Curious 01-22-2007 06:09 PM

reverett

add my dad to your yes tally. the high list

my grandmother have severe depression and other mental health issues. from her late 20's until she passed away in her 70's she lived in first mental institutions and then a nursing home.

caya 01-22-2007 10:08 PM

Steffi
 
This is very interesting.........are you an identical twin or are you fraternal ???
I am very anxious to know this.

Caya

GregD 01-23-2007 04:38 AM

reverett,
Put me down on the non stressed list. Seeing as how my mother passed six years after I was born due to an auto accident, and my dad is now gone, I had to go ask other relatives. As far as they can remember my mom was pretty much stress free (or at least as stress free as a pregnant woman can be).

In some of the replies to this question I find some other interesting questions. Steffi, does your twin have PD also? If not, why not? If enviromental toxins and food additives are to blame. why aren't the other family members affected? They were exposed at the same amount you were. On the question of stress, why did I get PD and my brother who was under a lot more stress didn't? Also, going as far back as I can in my family. No one remembers anyone having Parkinson's or shaking palsy. What could I have been exposed to that would cause PD that they weren't and when?
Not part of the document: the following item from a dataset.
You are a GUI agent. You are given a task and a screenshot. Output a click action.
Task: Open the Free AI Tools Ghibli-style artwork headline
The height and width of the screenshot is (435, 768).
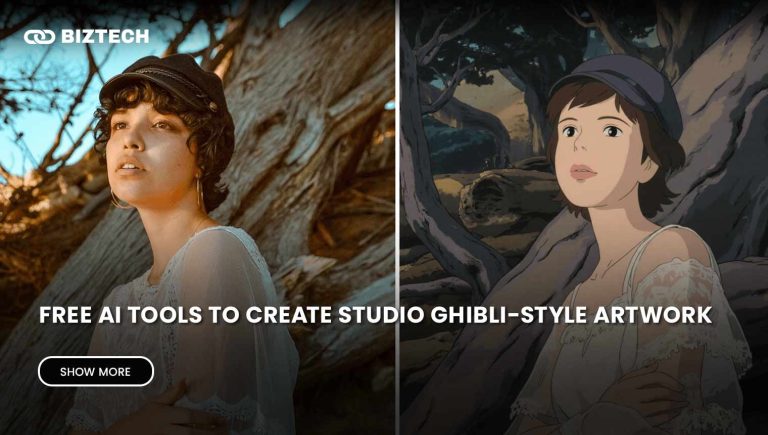pos(375,315)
I'm full of questions but after 200+ years no one can answer them.

GregD

paula_w 01-23-2007 09:12 AM

Looking back in history, I think there would be a lot more cases of PD if maternal stress were a large factor. The stresses were always there, and still are in countries where starvation and just survival are a way of life. But the toxins were not always there. I think we have brain damage because of what goes into our bodies. Are your teflon pans scratched but you still use them?

To my knowledge my mother was not stressed during her pregnancy with me. I was the first child, and my parents were anticipating it. But I completely agree with the theory that my mother could have injested something toxic that caused my PD. Looking down on the earth from afar, like some big spiritual alien, we look like the malformed animals of the earth suffering from environmental toxins and changes. We have been struck down by something toxic, which could have started with our ancestors and been genetically passed down.
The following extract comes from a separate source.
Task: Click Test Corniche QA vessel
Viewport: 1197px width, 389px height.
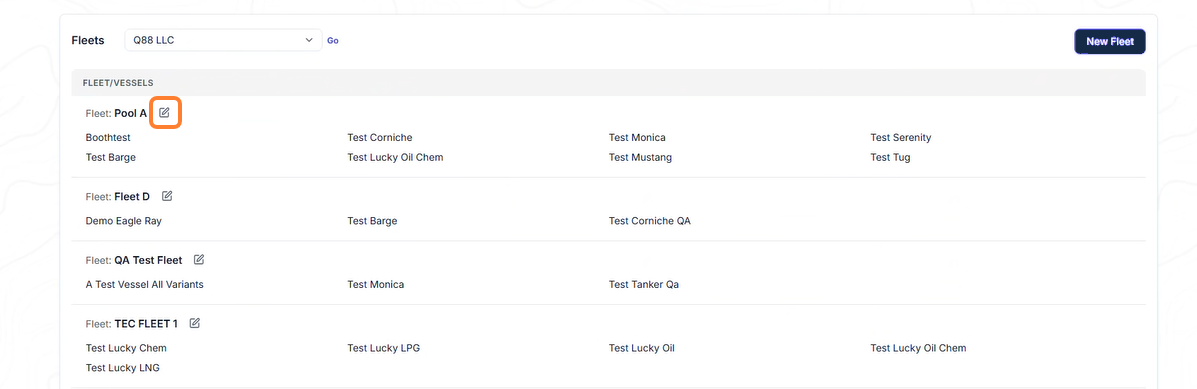Action: pyautogui.click(x=650, y=220)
We are doing it to ourselves, and are pretty helpless to stop it. We don't stop using a toxin until it's too late. Although I am not completely trying to blow your theory, and large amounts of stress do cause chemical changes, I have to think that there is a protective buffer from all but extreme cases of stress, which may be all that you are asking.

I understand that you are talking about a small window. But in the scheme of things, I have to think that nature is stronger than that and that it takes a poison to do the damage that we suffer from in increasing numbers.
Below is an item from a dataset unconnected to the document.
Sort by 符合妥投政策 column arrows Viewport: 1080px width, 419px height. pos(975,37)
Cut off the oxygen supply and you suffer brain damage. Drink alcohol at a certain stage of the pregnancy or do drugs and you can have a fetal alcohol syndrome baby, or cocaine babies, which in the older days was probably the child that 'flunked' grades in school. What a miracle that more of us were not fetal alcohol syndrome babies.

I'm squarely in the toxin believing corner. There is a logical order to things, and we do not follow the instructions we are given.

Boy I am in a mood this morning. Must have been the doughnuts.